Esce di casa ogni giorno portando con sé penna e taccuino. Sotto al portone del palazzo incontra il prete. Non lo sopporta, ma sa che ascoltarlo gli sarà utile. Così lo saluta e si prepara a ricevere la sua omelia.
«I poveri, sa, signor Luigi. I bambini hanno bisogno di queste offerte. Non chiedo nulla eh! Sia chiaro! Ma se nell’ultimo istante uno vuole alleggerirsi la coscienza, come posso rifiutargli questo gesto d’amore? La Chiesa accoglie ogni peccatore. Ladri, avari, accumulatori di ricchezze terrene. Però devono rinunciare al loro peccato! Liberarsene. Alleggerirsi. Eh i poveri, sa, signor Luigi. I bambini!»
Luigi annuisce silenzioso mentre scrive sul taccuino. Dopo aver ricevuto la benedizione, prosegue verso la sua seconda meta: la piazza principale. Un gruppo di uomini di varie età prende il sole intorno ai tavoli di un bar. Nessun caffè, la mattina qui si bevono solo chiacchiere. Luigi solleva il cappello in segno di saluto. Gli altri rispondono con un cenno della mano e iniziano.
«Ha saputo di Gigliola?»
«Ha rotto il fidanzamento!»
«Perché era già rotta lei!» Le risate coprono il rumore delle poche macchine. Lui ascolta tutto e scrive. La sua mania di scrivere appunti sulle vite degli altri è cosa nota e ritenuta innocua. Le sue storie strampalate non arriveranno da nessuna parte.
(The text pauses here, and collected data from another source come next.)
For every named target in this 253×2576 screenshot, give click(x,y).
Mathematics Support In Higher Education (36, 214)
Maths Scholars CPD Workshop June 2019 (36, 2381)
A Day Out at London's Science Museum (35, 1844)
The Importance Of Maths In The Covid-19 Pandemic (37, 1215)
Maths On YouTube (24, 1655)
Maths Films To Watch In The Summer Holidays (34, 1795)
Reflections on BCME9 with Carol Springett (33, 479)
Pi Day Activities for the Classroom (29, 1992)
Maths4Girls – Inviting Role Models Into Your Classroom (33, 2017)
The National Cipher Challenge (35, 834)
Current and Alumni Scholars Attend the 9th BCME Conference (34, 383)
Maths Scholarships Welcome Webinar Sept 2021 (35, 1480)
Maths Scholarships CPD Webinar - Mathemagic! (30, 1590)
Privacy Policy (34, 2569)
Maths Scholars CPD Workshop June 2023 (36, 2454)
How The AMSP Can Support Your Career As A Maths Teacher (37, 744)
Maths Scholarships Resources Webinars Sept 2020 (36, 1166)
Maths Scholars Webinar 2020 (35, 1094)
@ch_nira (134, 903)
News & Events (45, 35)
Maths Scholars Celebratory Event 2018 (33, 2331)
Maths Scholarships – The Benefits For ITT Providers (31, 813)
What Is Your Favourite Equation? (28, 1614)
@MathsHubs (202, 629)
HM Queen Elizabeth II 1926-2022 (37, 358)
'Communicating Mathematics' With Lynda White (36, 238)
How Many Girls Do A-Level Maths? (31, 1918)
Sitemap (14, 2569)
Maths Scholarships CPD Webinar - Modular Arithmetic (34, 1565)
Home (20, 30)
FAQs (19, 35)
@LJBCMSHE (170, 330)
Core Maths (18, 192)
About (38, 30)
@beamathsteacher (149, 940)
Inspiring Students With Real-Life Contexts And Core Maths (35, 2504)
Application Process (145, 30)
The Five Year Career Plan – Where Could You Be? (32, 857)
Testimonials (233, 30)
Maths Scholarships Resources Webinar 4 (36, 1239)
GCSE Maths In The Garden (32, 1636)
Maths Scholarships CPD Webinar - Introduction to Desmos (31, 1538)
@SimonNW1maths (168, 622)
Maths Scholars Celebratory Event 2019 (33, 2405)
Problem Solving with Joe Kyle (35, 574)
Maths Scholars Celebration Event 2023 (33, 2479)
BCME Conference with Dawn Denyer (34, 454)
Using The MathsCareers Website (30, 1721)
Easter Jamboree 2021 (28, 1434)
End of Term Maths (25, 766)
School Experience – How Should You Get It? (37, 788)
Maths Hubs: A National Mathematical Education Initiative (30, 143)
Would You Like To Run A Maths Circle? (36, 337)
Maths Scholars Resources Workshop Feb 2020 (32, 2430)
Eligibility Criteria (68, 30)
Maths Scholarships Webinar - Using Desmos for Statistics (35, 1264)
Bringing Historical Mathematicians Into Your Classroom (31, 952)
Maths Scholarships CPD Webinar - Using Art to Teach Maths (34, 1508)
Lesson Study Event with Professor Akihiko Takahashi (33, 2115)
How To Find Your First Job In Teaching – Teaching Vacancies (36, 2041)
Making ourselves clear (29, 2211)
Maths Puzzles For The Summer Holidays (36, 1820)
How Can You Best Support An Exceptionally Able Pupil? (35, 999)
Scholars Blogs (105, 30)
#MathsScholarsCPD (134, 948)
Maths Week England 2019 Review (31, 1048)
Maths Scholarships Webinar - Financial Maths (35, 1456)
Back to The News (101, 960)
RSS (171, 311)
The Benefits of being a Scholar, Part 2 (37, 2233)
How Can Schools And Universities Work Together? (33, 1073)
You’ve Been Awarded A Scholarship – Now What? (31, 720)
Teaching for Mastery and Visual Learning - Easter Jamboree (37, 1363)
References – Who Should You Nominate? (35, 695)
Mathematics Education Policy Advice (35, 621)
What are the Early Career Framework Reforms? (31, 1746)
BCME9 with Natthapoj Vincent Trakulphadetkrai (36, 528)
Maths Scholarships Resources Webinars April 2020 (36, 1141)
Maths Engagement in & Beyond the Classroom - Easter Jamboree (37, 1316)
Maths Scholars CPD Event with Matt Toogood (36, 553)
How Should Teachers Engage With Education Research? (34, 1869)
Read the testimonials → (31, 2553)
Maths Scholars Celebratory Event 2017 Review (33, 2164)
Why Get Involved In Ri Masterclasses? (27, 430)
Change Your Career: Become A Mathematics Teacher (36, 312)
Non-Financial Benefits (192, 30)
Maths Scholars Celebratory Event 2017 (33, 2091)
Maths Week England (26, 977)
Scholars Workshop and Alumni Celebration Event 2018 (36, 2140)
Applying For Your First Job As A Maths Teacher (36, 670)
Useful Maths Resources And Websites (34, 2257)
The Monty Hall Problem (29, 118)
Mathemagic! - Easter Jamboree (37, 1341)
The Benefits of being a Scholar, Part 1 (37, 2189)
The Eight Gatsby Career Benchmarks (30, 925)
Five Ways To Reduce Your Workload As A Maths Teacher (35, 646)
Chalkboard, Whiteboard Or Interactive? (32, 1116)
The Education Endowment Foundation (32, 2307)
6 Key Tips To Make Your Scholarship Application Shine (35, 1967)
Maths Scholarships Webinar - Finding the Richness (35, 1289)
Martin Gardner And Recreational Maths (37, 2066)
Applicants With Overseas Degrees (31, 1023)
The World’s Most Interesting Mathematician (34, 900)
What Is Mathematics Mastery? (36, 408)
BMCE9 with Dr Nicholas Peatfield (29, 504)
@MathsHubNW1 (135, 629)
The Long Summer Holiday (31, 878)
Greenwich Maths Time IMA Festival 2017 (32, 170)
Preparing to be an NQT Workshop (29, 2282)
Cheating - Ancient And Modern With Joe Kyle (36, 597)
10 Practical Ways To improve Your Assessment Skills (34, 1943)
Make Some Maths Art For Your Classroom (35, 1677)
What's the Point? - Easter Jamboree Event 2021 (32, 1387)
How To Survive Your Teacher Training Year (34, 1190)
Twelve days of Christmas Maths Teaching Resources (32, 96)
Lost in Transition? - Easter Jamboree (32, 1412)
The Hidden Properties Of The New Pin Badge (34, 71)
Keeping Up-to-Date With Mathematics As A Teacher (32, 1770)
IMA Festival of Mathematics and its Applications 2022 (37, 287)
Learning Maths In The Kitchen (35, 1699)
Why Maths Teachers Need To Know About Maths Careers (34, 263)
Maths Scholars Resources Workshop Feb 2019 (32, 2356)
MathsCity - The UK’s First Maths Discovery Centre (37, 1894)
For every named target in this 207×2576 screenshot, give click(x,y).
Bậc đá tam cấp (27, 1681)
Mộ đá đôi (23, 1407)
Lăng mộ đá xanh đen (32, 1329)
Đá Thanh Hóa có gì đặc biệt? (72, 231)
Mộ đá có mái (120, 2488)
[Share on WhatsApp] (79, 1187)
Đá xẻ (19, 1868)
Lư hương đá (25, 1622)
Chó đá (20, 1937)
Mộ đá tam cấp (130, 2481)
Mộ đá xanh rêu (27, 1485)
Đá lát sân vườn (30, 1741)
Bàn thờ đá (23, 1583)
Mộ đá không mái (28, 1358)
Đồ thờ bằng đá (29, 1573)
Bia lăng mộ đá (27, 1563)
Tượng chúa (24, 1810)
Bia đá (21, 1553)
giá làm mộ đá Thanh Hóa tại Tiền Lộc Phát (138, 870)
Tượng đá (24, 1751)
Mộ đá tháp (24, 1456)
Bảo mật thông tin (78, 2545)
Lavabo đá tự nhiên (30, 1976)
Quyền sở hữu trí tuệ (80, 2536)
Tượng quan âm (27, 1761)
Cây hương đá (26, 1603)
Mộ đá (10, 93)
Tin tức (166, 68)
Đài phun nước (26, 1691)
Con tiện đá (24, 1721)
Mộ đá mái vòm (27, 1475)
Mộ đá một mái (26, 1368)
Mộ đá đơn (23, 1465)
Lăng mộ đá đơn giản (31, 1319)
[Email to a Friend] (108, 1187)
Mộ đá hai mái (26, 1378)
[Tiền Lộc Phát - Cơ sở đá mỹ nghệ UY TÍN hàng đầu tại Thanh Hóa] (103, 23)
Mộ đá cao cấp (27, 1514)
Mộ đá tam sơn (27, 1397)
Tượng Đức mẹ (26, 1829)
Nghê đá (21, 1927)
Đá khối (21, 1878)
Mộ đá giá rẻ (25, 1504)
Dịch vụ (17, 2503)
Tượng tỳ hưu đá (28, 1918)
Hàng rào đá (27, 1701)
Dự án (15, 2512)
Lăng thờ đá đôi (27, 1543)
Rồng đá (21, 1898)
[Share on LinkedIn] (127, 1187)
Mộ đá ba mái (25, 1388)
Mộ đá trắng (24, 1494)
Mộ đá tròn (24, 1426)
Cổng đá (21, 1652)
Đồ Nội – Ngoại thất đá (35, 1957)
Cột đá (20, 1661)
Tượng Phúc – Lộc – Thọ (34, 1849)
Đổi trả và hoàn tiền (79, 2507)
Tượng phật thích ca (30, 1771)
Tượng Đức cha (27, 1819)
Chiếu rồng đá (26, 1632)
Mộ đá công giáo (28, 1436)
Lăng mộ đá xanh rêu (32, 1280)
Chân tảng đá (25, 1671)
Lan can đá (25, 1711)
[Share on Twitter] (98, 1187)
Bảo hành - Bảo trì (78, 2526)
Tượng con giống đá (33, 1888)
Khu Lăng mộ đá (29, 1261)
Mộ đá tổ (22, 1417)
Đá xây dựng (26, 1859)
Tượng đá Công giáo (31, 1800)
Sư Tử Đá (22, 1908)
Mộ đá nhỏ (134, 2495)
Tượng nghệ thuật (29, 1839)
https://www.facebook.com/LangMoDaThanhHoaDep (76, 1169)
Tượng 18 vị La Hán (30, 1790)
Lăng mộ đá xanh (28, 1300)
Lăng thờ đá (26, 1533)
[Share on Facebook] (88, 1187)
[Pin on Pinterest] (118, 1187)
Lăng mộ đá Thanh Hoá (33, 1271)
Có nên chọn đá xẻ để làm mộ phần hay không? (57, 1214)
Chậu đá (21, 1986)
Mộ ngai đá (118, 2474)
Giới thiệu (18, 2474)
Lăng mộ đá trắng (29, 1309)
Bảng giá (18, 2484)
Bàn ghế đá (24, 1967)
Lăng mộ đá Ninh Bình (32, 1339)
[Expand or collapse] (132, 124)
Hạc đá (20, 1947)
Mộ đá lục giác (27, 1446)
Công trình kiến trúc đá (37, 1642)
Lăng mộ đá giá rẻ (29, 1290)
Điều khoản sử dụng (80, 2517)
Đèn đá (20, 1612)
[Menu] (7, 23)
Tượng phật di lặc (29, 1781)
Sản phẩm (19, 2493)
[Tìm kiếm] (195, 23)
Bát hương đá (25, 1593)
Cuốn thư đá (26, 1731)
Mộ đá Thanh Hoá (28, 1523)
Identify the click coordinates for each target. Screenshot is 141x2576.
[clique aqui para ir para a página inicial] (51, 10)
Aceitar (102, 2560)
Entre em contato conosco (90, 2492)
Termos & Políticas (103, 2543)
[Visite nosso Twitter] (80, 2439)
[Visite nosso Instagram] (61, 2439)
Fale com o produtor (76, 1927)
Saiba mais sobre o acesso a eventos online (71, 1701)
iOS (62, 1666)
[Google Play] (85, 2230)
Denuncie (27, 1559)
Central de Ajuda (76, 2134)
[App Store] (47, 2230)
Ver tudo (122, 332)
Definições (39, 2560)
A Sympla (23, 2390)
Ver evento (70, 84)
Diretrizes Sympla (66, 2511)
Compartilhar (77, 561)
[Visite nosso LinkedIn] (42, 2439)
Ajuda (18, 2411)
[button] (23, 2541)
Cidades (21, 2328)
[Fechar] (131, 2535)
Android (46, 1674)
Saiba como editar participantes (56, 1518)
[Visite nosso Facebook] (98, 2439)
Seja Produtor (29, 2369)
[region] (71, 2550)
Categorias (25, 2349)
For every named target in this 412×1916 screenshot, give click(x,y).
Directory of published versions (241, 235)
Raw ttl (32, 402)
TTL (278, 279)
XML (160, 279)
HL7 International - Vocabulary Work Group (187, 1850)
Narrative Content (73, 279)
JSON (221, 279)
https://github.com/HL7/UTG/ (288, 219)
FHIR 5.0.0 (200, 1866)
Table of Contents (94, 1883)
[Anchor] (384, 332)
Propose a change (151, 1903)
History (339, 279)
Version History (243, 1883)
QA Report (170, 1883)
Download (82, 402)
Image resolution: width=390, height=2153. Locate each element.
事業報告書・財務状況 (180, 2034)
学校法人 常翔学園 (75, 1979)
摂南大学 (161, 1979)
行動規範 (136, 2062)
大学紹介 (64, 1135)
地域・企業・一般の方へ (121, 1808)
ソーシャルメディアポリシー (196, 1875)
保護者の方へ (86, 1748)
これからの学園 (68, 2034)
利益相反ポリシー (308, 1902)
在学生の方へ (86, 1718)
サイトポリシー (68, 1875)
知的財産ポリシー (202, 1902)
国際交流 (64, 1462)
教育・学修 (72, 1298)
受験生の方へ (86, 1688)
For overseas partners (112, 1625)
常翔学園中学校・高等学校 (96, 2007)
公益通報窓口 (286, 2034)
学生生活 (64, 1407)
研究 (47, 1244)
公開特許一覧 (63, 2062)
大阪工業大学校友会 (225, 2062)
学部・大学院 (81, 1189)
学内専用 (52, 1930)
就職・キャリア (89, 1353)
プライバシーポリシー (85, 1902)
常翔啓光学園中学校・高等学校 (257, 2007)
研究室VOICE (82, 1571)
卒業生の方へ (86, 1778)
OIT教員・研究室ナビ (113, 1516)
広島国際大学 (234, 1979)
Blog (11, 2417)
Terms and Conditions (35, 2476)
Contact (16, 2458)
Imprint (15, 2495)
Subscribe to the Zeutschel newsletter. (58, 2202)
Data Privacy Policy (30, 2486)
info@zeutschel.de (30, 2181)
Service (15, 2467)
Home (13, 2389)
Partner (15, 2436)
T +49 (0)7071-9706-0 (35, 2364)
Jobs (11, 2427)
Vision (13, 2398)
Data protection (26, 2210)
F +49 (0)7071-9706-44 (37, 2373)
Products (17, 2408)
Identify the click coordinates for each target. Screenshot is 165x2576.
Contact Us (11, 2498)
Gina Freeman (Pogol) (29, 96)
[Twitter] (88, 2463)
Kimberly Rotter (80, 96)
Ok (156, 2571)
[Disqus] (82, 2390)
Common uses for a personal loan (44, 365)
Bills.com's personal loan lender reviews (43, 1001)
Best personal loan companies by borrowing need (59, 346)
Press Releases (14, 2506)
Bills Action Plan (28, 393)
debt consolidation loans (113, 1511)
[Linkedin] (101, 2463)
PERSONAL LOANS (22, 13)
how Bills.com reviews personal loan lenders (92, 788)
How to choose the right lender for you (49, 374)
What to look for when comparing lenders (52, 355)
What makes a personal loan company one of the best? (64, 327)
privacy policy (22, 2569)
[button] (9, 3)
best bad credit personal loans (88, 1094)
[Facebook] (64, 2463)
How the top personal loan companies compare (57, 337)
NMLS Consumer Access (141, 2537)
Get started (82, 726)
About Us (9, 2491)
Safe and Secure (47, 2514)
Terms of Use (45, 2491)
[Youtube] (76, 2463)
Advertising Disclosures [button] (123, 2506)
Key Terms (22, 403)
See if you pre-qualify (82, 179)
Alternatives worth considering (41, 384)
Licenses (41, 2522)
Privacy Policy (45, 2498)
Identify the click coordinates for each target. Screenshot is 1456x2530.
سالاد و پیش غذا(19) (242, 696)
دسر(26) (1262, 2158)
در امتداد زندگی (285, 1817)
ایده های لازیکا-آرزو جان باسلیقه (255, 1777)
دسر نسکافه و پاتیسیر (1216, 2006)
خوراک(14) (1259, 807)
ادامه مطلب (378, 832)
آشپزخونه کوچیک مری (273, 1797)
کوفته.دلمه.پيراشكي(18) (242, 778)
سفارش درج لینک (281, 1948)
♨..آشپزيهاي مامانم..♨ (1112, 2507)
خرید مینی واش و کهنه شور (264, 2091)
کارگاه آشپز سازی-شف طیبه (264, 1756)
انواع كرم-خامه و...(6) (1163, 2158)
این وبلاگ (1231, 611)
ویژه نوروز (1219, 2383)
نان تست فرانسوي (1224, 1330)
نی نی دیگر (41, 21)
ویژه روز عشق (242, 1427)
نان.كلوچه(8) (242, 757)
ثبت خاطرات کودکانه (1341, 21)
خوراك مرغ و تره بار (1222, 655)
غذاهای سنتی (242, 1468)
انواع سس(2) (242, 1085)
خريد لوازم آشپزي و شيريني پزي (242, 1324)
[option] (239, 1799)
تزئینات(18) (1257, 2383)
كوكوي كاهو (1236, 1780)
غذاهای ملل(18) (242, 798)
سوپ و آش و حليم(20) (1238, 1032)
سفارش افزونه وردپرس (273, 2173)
Decenni dopo, la sua vita si è capovolta. Ha appena ricevuto il premio più prestigioso per la letteratura. Il suo studio è invaso da amici, conoscenti, aspiranti scrittori, giornalisti. Nessuno gli chiede come ha fatto, non vogliono sapere quello che ha attraversato per arrivare fino a lì. Vogliono solo una foto di lui che scrive. È lui il personaggio, adesso. Questo ruolo non gli piace. Non era come se l’era immaginato. Così Luigi prende la macchina da scrivere, inserisce il foglio e inizia a battere sui tasti come se fosse impazzito. I flash scattano, continui e rumorosi. Sul foglio una sola parola ripetuta: “Pagliacciate!”